Estaban sentados a una mesa junto a la piscina, con los platos llenos del bufé de desayuno del hotel. Era temprano, aún no habían dado las siete, y la terraza de la cafetería se encontraba casi vacía. A ellos les gustaba madrugar. Hilary se bebió el zumo de naranja y observó a su marido, cuya mirada perdida vagaba por la amplia franja de playa y las plácidas aguas del golfo.

—¿Hay alguien ahí? —preguntó al ver que él no contestaba.

Mark volvió la cabeza hacia ella.

—Oh, lo siento. Aún no estoy despierto del todo.

—Bébete el café.

Él sorbió de una taza de porcelana y no dijo nada más.

—¿Estás bien? —inquirió ella.

—Sí. Claro.

Hilary no insistió. Probó los huevos revueltos con jalapeños, que estaban picantes y deliciosos, y cogió una loncha de beicon crujiente con los dedos. El desayuno del bufé suponía que al día siguiente tendría que correr una hora más en la cinta, pero el esfuerzo bien merecía la pena. Hilary era alta, y nunca estaría delgada. Ni siquiera cuando bailaba había estado flaca; es más, su físico musculoso había sido una ventaja para ganar competiciones. Hacía mucho tiempo de eso. Ahora le faltaban sólo dos años para cumplir los cuarenta, y se veía obligada a mantener una batalla diaria para mantener un peso que le permitiera mirarse al espejo sin hacer una mueca. La batalla se endurecía cada año, pero no tenía intención de morirse de hambre.
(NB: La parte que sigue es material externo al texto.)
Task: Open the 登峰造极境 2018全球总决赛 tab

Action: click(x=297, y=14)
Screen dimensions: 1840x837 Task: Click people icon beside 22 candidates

Escrutó con la mirada a su marido, que había demostrado una sorprendente fuerza de voluntad esa mañana en el bufé. Mark era un hombre de facciones marcadas, de esos que hacen que las mujeres vuelvan la cabeza a su paso. A Hilary la llenaba de satisfacción pensar en su cuerpo torneado, pero también despertaba sus celos y su preocupación. Él se mantenía en su peso sin problemas, aunque tenía la ventaja de ser tres años menor que ella. Era un hombre, y había sido deportista toda su vida. Si ganaba cuatro kilos durante las vacaciones, añadía media hora a su rutina de ejercicios y los kilos desaparecían milagrosamente al cabo de dos días.

Daba bastante rabia.

Hilary siguió la mirada de Mark hacia la playa, donde vio a un grupo numeroso de gente a medio kilómetro de distancia, cerca del agua. No iban vestidos con bañador. Pensó que parecían policías.

—Me pregunto qué pasará —dijo.

—No lo sé. —Mark sonaba distraído.

Ella se inclinó hacia atrás en la silla, se apartó el largo cabello rubio de la cara y se ajustó las gafas de sol. Incluso a aquella hora de la mañana, hacía calor en la terraza. Trató de leer la mente de su marido y descifrar qué era lo que le preocupaba.

—Si tenemos que mudarnos, nos mudamos —dijo—. Lo hemos hecho antes.

—¿Qué? —preguntó él.

—Casa. Dinero. Sé que estás preocupado. Yo también lo estoy, pero ¿qué es lo peor que puede pasar? Lo embalamos todo y nos vamos a otra parte.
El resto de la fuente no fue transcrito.